Wimbledon

Saturday 4 July 2026

Wimbledon’s doubles success earns a singular lack of support from fans

Britain is on a winning streak at the All England club but the format may need refreshing

There were sighs of despair across Wimbledon on Monday as British singles players tumbled out of the draw. By Thursday, Arthur Fery was the last Brit standing, and fingers were being pointed during debate over how exactly the Lawn Tennis Association had failed so miserably at developing a crop of players able to compete at least through the first week.

Some were undone by injury (Jack Draper, Emma Raducanu), others by folly (Katie Boulter) and others made a good fist of it and are simply young players getting their reps in (Hannah Klugman, Mimi Xu). Yet what went ignored is the fact that at least one British man has been a Wimbledon champion every year for the past three years, and all four of those Brits are still in the competition. It is just that they were playing in the doubles, rather than singles.

The British duo of Julian Cash and Lloyd Glasspool won last year, while Henry Patten lifted the trophy with his Finnish partner Harri Heliövaara in 2024 and Neal Skupski won with Wesley Koolhof of the Netherlands the previous year. Doubles is facing somewhat of an existential crisis, typified by the lack of interest shown even by the patriotic Wimbledon crowd. Ben Rothenberg reported last week on his Substack Bounces that the ATP is exploring halving the sizes of double draws from 2028, with a concurrent reduction in prize money. The logic behind this proposal is that doubles does not draw enough interest to financially justify the expenditure it receives.

That lack of interest has been exacerbated by the fact that doubles has increasingly become the realm of specialists. Alexander Bublik was the highest-ranked singles seed participating in the men’s doubles this year, at 10. The next was Tomás Martín Etcheverry at 29. The women’s doubles was a little more populated by seeds, including Linda Nosková (nine), Marta Kostyuk (12) and Diana Shnaider (15). .

The US Open attempted to fix this last year by dispensing with the traditional mixed-doubles competition and giving teams direct entry based on their singles ranking. The idea was to encourage higher-ranked and more well-known stars to participate, with Emma Raducanu joining Carlos Alcaraz to play Jack Draper and Jessica Pegula in the first round. Mixed-doubles players were frustrated only one specialist doubles duo, Sara Errani and Andrea Vavassori. was selected for the tournament. They won it, beating Iga Świątek and Casper Ruud in the final.

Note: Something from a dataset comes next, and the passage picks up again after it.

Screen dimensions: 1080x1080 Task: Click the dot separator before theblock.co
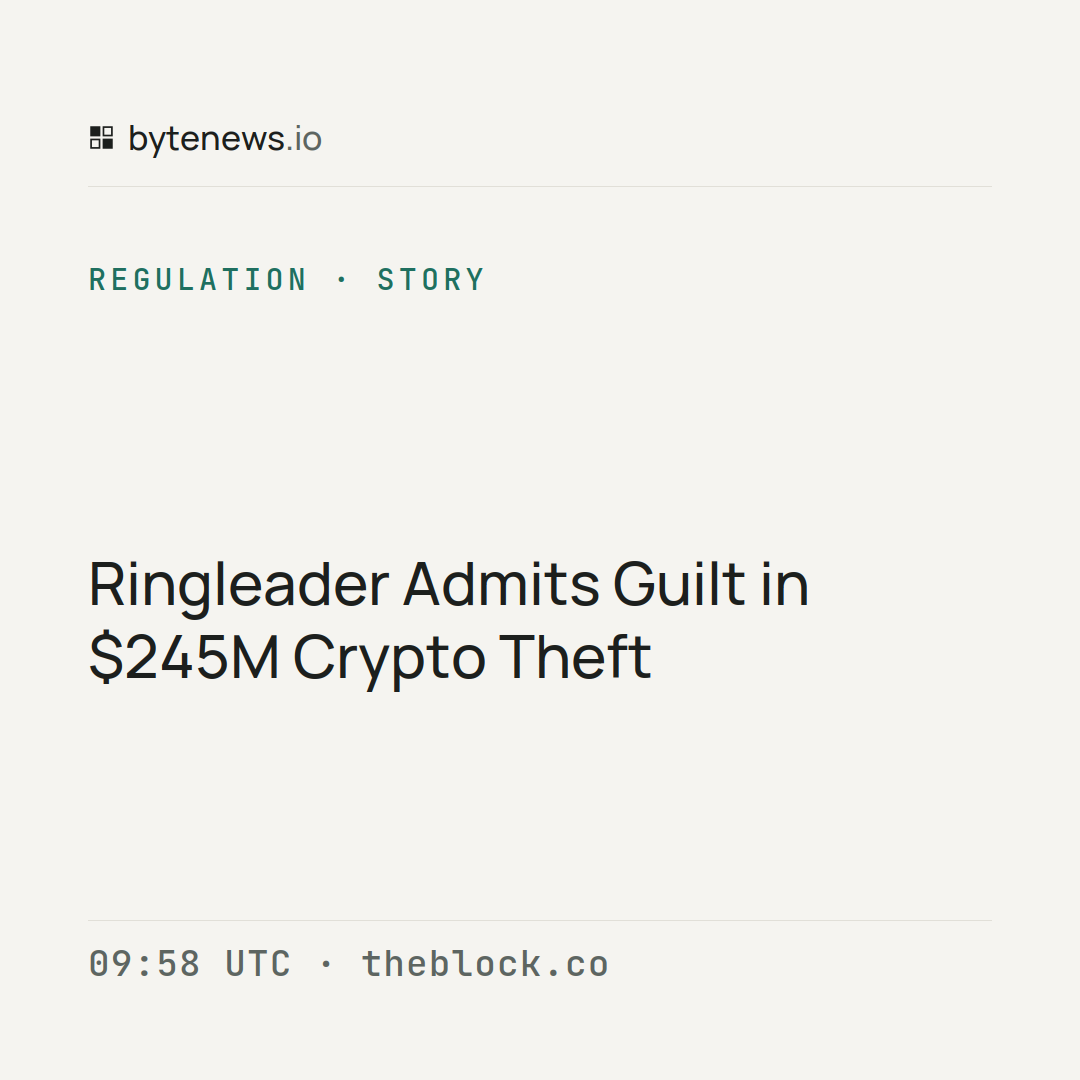pos(326,964)
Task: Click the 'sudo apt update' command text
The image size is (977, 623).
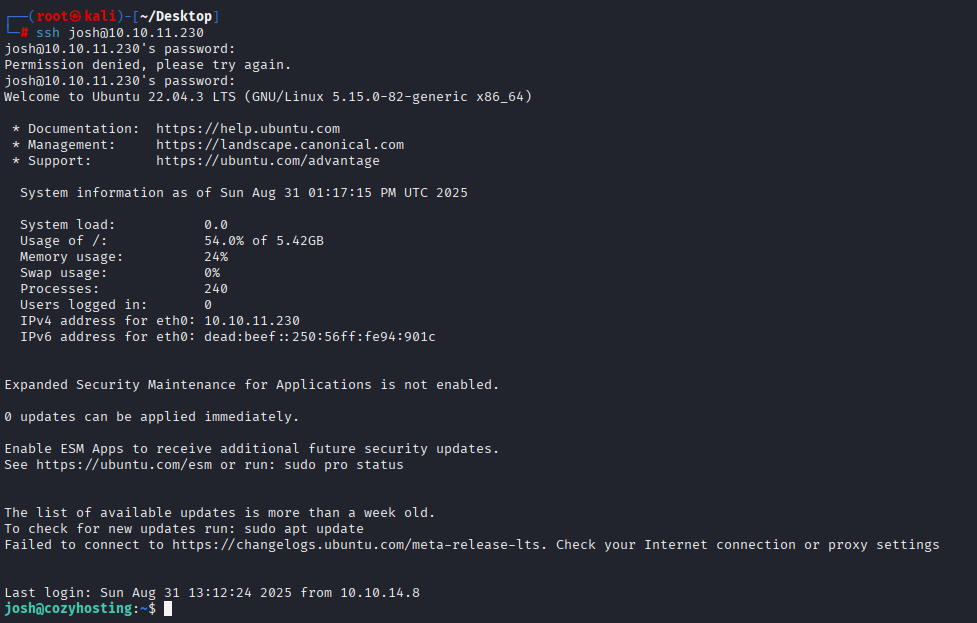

The tension between tradition and financial viability is not easy to resolve, but it is worth remembering the latter has regularly been used as a way to justify a lack of investment in women’s sport. “This is not a minor adjustment,” said a collective of doubles players in a statement. “It is a plan to end doubles as a viable profession, dressed up as a cost-saving measure.” Given it is the one area of tennis in which Brits are excelling, it would be prudent for the Wimbledon crowds to take the doubles players’ side on this one.